| INSTRUCTIONS TO FOLLOW |
Only the lines that contain the string "will" belong in the answer; pull them from the records.

| PROVIDED ENTRIES |
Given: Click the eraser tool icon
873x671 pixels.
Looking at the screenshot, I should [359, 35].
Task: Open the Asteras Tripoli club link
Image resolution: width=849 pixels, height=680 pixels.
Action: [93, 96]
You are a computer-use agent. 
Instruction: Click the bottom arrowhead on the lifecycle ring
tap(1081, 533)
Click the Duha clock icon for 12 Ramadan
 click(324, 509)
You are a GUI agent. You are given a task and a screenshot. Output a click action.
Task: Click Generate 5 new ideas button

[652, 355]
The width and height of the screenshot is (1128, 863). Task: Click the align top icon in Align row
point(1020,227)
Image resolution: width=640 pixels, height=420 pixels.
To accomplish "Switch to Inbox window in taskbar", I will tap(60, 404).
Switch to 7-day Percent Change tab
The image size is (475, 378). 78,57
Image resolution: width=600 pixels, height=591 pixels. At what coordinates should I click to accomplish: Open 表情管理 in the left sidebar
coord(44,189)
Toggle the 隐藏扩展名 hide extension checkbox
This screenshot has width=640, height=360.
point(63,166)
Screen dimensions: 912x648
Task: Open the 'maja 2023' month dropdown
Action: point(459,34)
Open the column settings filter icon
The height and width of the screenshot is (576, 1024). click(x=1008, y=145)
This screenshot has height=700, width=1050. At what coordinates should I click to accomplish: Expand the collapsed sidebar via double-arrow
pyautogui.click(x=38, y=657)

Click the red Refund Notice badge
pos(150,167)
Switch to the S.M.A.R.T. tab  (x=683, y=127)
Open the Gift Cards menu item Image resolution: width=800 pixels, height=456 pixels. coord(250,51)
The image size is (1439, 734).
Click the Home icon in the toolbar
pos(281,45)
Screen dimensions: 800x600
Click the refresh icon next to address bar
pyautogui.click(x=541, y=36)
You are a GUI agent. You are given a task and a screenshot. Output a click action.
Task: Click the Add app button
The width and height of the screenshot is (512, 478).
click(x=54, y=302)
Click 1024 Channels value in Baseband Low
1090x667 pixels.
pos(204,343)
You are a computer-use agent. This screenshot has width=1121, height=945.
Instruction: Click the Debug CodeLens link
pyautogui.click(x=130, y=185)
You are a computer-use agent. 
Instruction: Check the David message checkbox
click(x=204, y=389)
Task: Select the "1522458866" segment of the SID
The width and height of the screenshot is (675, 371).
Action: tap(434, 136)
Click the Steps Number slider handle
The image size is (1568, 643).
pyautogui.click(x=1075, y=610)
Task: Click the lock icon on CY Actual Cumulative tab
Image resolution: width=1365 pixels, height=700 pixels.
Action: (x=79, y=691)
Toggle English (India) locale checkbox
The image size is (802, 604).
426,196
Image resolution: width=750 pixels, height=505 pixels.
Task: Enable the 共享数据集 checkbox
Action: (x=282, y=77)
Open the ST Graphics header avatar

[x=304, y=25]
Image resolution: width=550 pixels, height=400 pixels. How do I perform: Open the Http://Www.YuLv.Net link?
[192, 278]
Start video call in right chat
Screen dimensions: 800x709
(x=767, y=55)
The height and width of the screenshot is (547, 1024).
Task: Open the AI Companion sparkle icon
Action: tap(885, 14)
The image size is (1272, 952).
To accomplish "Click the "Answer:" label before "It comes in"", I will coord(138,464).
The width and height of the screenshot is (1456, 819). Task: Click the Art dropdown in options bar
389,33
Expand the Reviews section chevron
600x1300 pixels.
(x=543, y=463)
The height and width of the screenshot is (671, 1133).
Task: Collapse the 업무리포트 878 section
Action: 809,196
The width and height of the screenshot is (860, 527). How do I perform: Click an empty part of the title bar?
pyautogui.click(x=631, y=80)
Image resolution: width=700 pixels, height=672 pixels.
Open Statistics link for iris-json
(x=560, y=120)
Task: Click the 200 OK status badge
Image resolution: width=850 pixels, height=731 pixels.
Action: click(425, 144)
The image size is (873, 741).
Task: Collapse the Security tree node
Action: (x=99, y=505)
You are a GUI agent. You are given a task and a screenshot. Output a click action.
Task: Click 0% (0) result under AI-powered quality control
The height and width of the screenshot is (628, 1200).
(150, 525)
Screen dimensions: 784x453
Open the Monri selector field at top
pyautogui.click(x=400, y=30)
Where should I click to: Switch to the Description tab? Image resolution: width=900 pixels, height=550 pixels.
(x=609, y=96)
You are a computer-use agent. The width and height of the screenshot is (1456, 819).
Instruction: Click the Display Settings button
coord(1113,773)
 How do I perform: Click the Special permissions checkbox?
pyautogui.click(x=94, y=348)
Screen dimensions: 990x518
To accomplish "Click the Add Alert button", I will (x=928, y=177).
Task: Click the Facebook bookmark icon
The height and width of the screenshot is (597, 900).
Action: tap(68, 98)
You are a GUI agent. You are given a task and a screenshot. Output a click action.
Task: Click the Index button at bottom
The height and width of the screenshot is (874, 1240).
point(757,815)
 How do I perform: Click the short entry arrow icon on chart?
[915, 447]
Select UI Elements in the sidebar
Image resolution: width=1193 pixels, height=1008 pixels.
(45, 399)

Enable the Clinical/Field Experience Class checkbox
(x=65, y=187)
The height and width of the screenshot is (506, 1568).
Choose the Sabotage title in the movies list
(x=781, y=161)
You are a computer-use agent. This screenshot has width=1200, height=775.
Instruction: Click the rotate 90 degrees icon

| RESULT OF THE EXERCISE |
To accomplish "Switch to Inbox window in taskbar", I will tap(60, 404).
To accomplish "Click the "Answer:" label before "It comes in"", I will coord(138,464).
To accomplish "Click the Add Alert button", I will (x=928, y=177).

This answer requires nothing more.